Our verdict: three stars
When Alan Rickman made his directorial debut with the acclaimed drama The Winter Guest, it was thought it would not be long till he walked that particular career path again.
That was almost two decades ago. As he said tonight when introducing his second film as director, A Little Chaos, a little thing called Harry Potter intervened.
The packed audience tonight varied between those who in the main know Rickman in his Professor Severus Snape mode, and those who have followed his career from Truly, Madly, Deeply onwards.
A mixed audience, then, which suited a drama which tried to make a virtue out of variety, often successfully, sometimes not.
It is Paris, 1682, and King Louis XIV (Rickman) wants to make Versailles a new Eden on Earth.
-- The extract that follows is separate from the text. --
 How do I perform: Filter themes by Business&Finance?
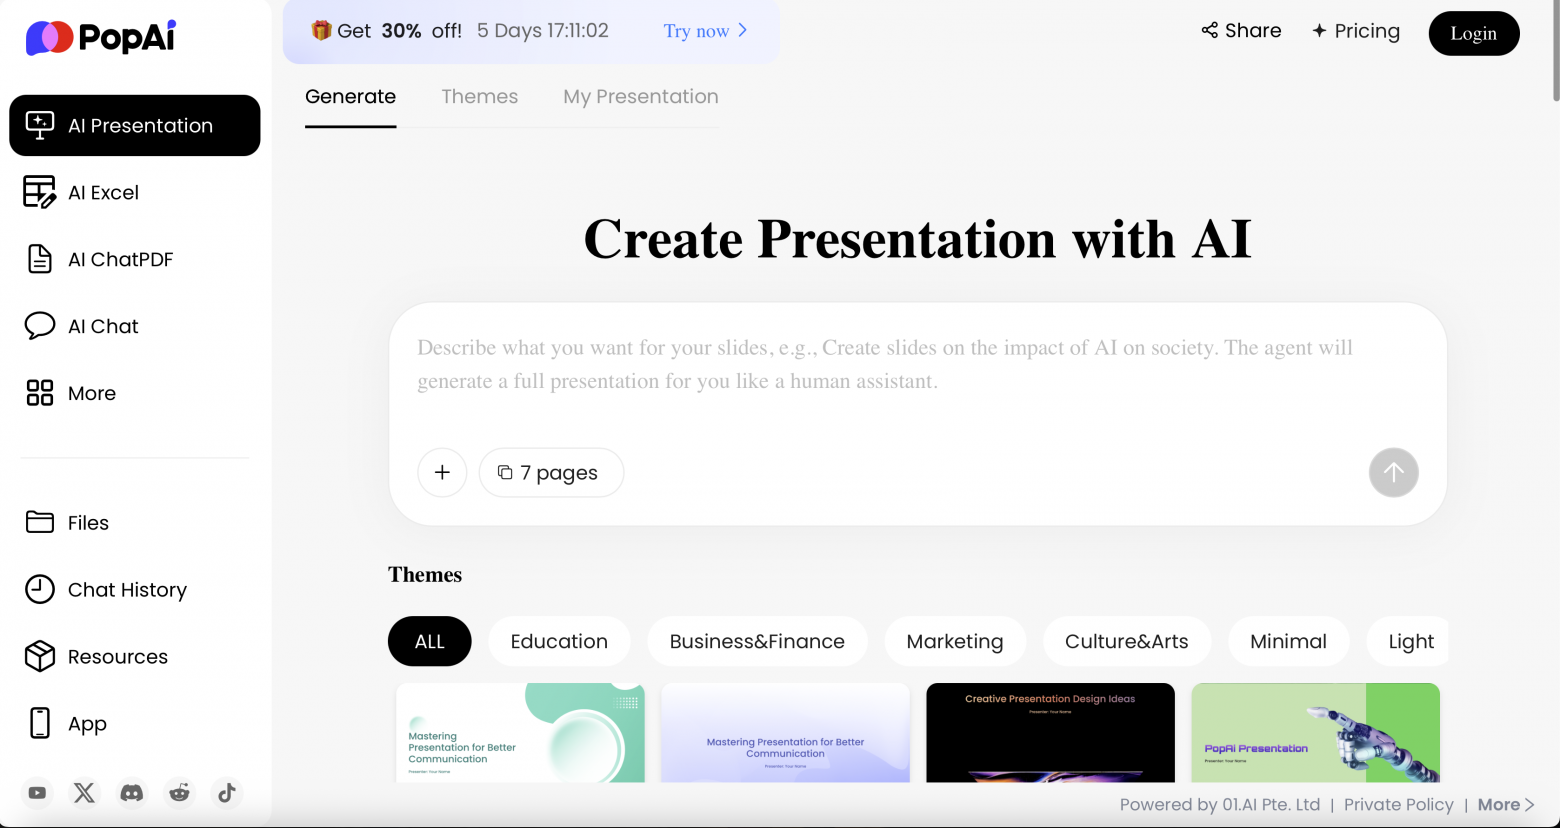(x=757, y=641)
Helping him realise that vision are his chief garden designer (Matthias Schoenaerts) and a jobbing landscaper played by Kate Winslet.
Madame Sabine de Barra (Winslet), being a woman in a male-dominated world, must fight her corner, within court and without.
A Little Chaos is at its best when being playful, and less convincing when Rickman and his cast try to underpin the gaiety with more serious plot strands. When this happens, the already stiff tone hardens like concrete.
But it is never long before the quality and warmth of the performances - from Schoenaerts and Winslet especially - break the ice again.